Haarmann-Insolvenzverwalter macht sich sich selbstständig
Der Hamburger Insolvenzverwalter Uwe Kassing (43) verlässt Ende Oktober Haarmann Hemmelrath: Er wird ab 1. November 2003 eine Insolvenzverwaltungs-Boutique in der Hansestadt eröffnen und will zunächst an den norddeutschen Gerichten tätig bleiben, bei denen er auch bislang schon bestellt wurde.

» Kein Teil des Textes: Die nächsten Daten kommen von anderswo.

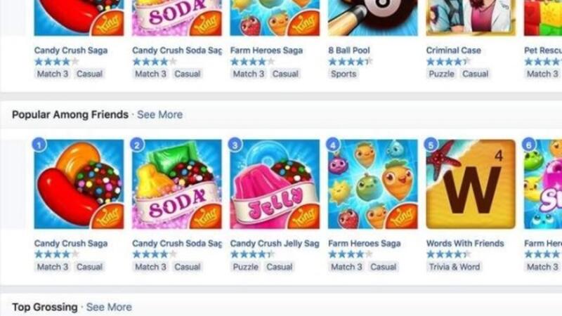Open Farm Heroes Saga icon in top row

[x=275, y=18]
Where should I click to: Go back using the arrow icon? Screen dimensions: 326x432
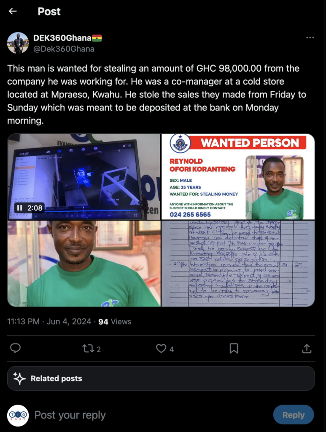point(13,11)

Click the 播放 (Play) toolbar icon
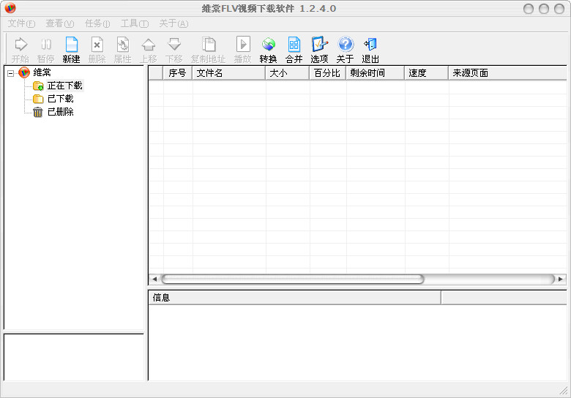[x=242, y=45]
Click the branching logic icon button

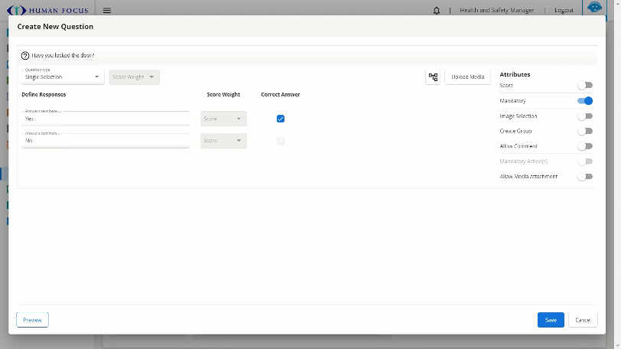coord(433,77)
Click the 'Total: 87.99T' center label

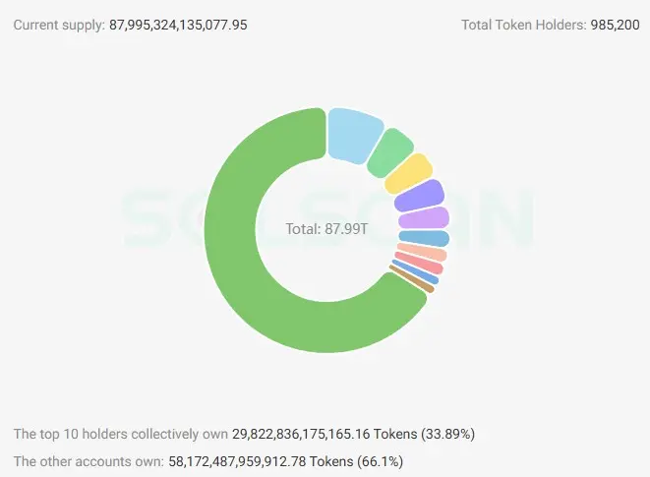(x=326, y=228)
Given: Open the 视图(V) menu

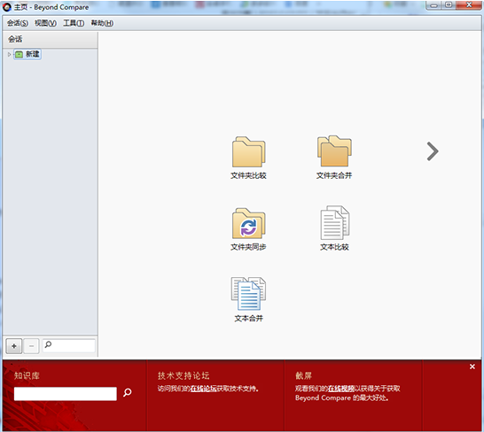Looking at the screenshot, I should pyautogui.click(x=45, y=23).
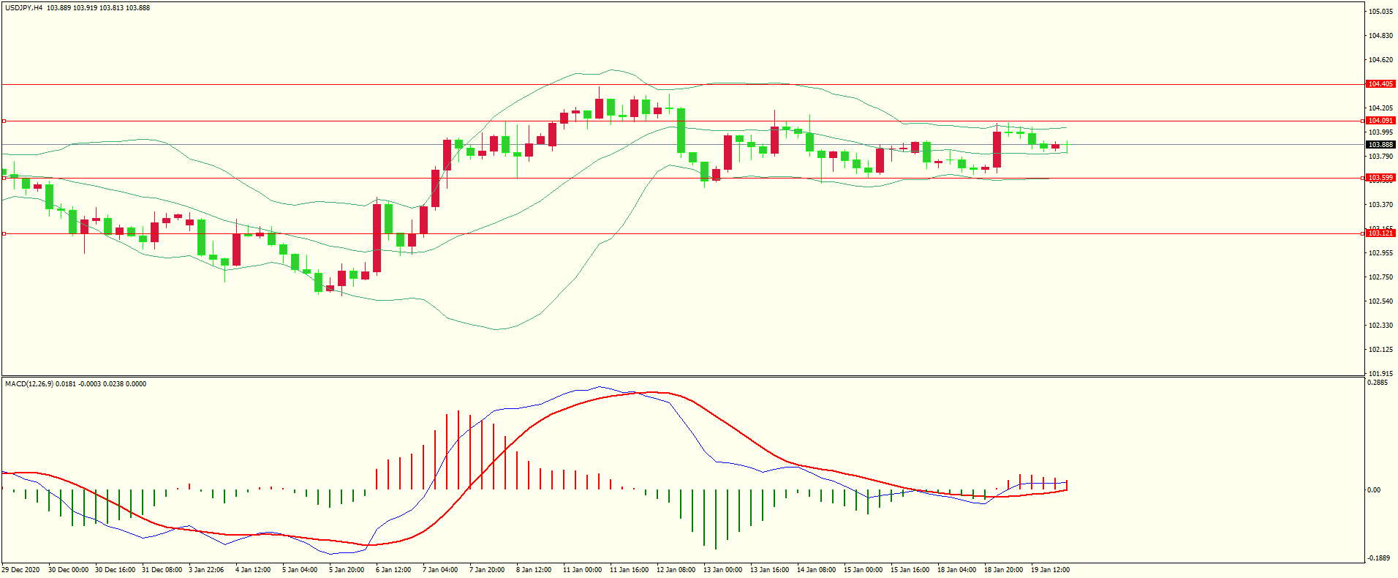Select the 0.2885 MACD scale value

[1378, 383]
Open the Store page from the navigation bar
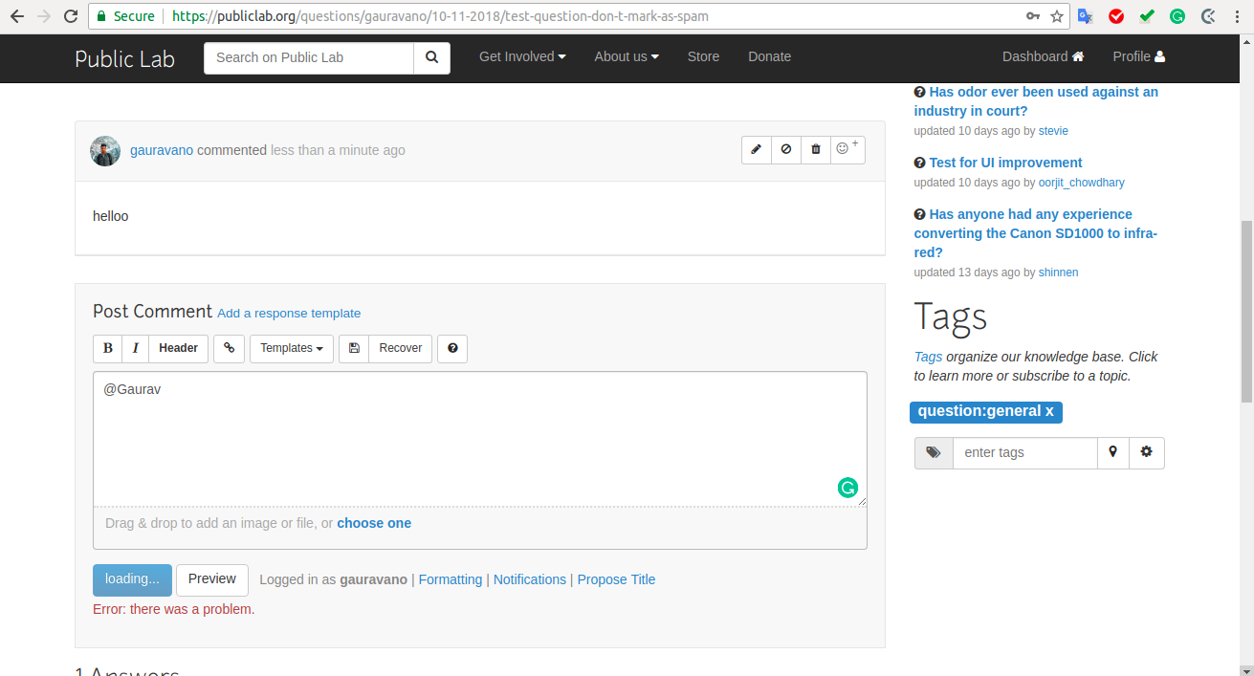The image size is (1254, 676). pyautogui.click(x=703, y=56)
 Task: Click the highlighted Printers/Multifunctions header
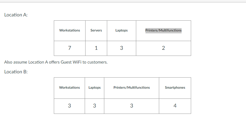163,30
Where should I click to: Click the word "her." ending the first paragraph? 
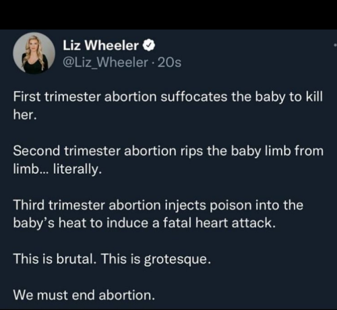[25, 115]
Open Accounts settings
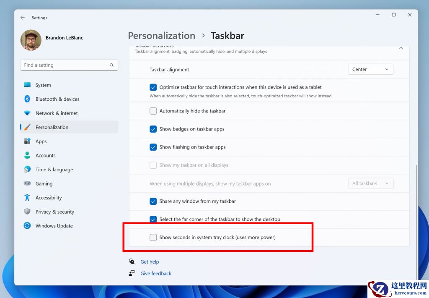 45,155
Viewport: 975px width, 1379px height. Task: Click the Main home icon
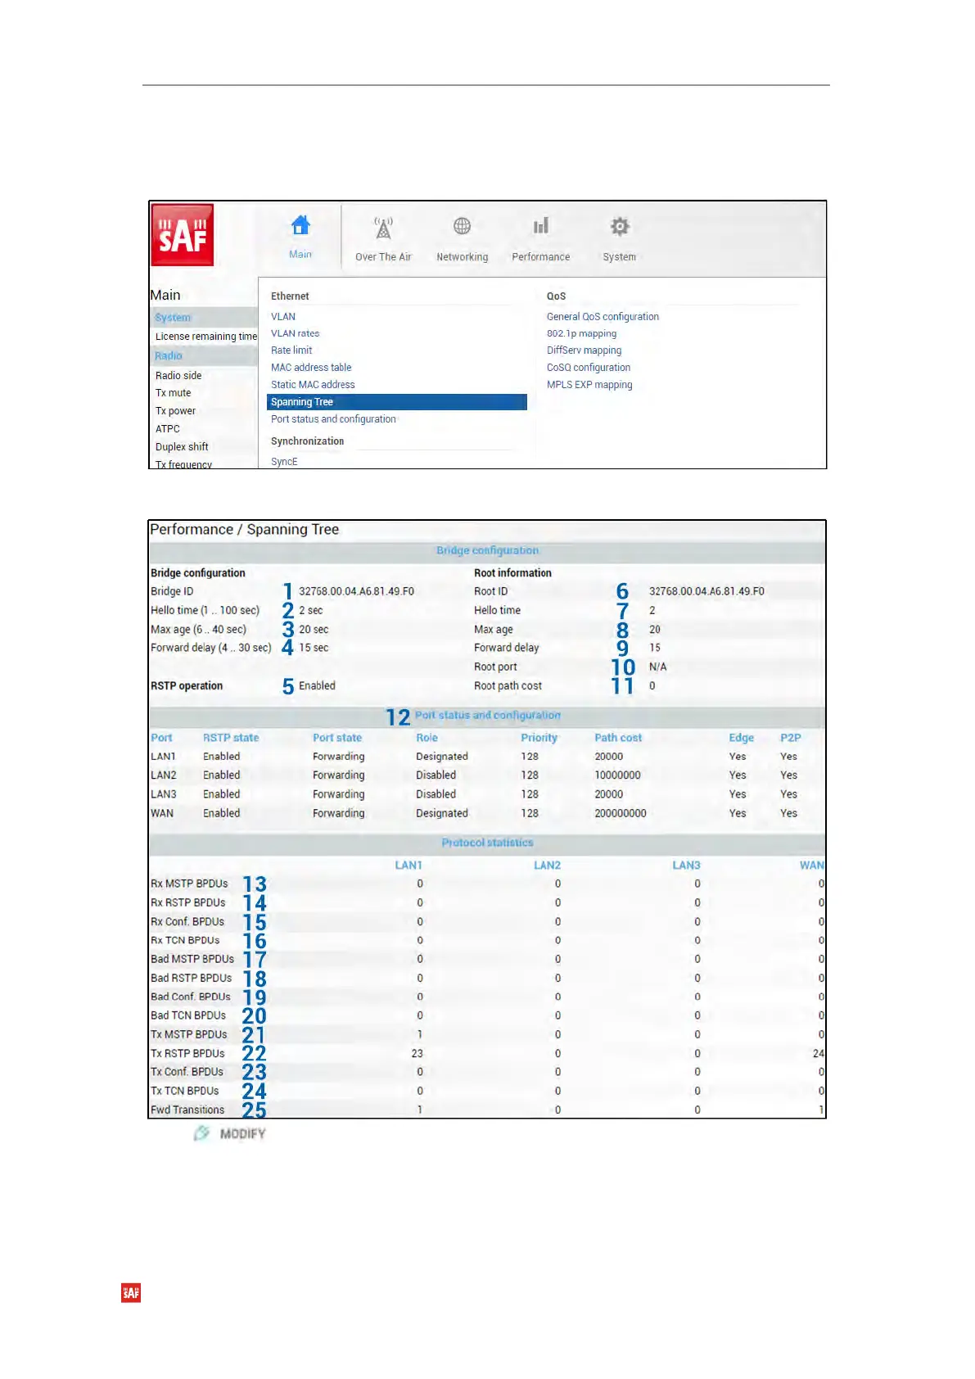point(300,225)
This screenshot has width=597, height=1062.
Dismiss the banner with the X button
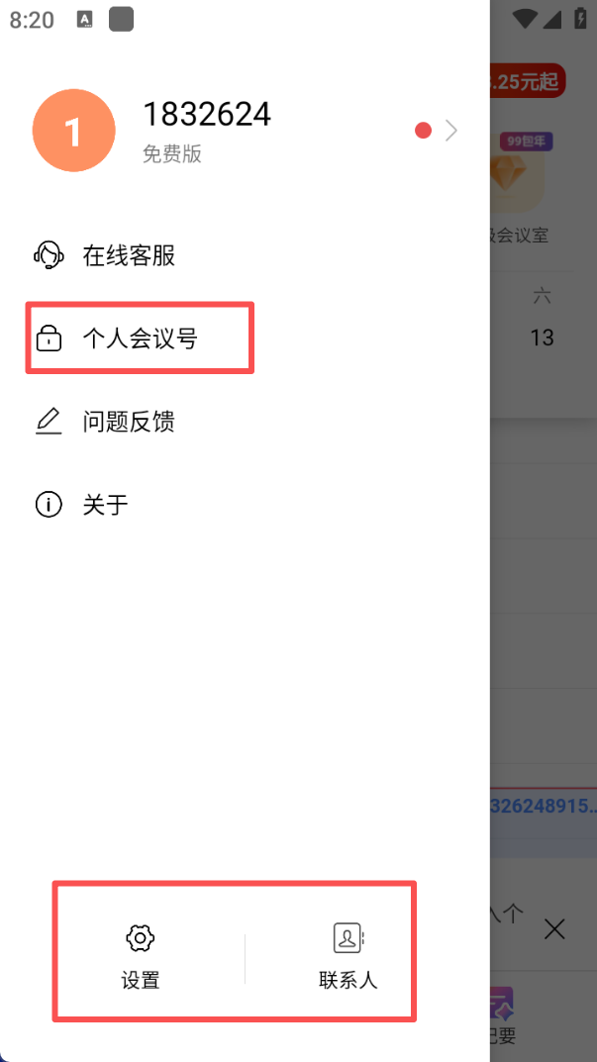pyautogui.click(x=554, y=929)
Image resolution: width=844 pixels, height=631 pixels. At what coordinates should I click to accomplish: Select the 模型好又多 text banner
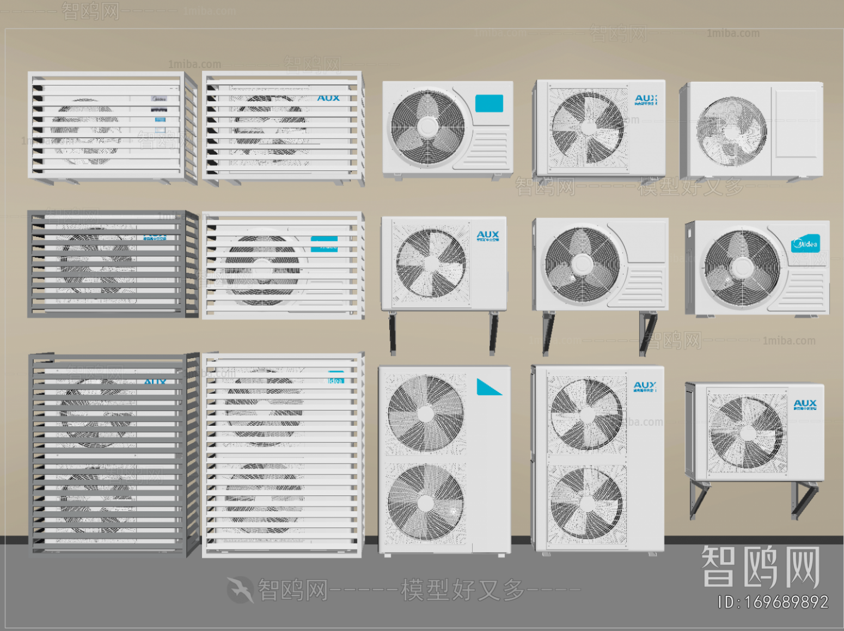coord(460,589)
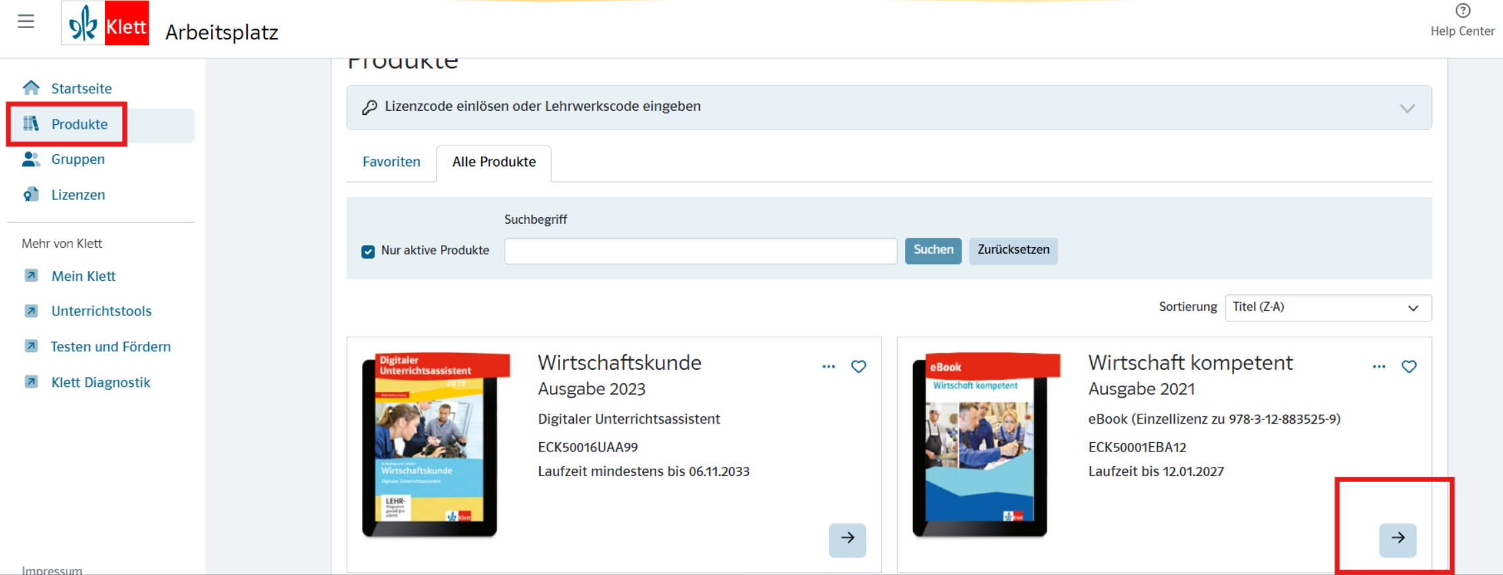The height and width of the screenshot is (575, 1503).
Task: Click the Klett logo
Action: [x=105, y=24]
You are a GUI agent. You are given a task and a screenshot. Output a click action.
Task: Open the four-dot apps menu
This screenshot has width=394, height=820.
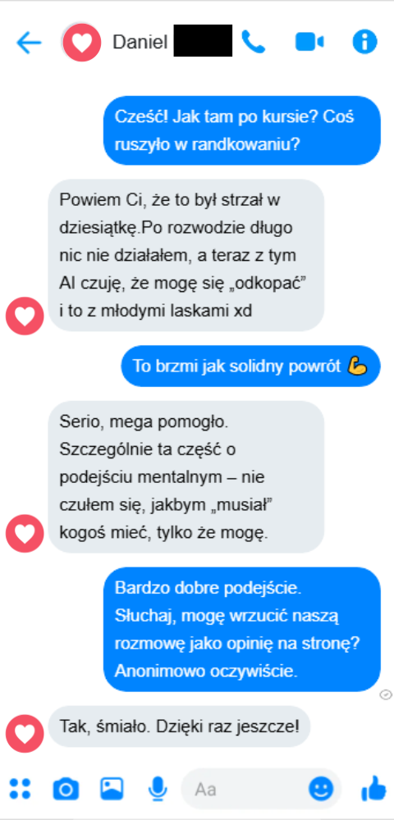pos(20,789)
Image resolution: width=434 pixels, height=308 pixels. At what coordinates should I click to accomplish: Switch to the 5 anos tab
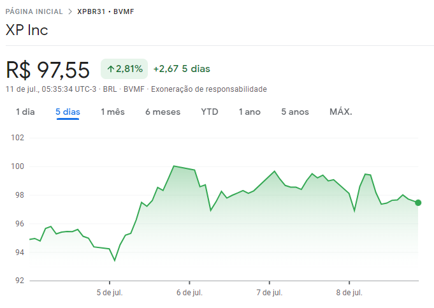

Kassing, zuletzt Sozius (Non-Equity-Partner) bei Haarmann und seit 1999 Mitglied der Sozietät, sieht die Zukunft des Insolvenzverwaltergeschäfts in der "Insolvenzverwaltung pur", also ohne Beratung oder angeschlossene Wirtschaftsprüfungsgesellschaft. "Diese Ausrichtung ist bei Haarmann Hemmelrath verständlicherweise nicht gewollt", sagte Kassing. Er plane daher zusammen mit auf Arbeitsrecht spezialisierten 40-jährigen Haarmann-Sozius Dr. Albert Nehls, eine eigene Anwaltskanzlei zu gründen. Zudem werde er eine weitere Gesellschaft für Insolvenz- und Treuhandverwaltung gründen.
Zukünftig werde die Verwaltung im Mittelpunkt seiner Tätigkeit stehen, die Kanzlei solle etwa in der Prozessführung oder beim zur Fortführung von Unternehmen erforderlichen Arbeitsrecht unterstützend eingreifen.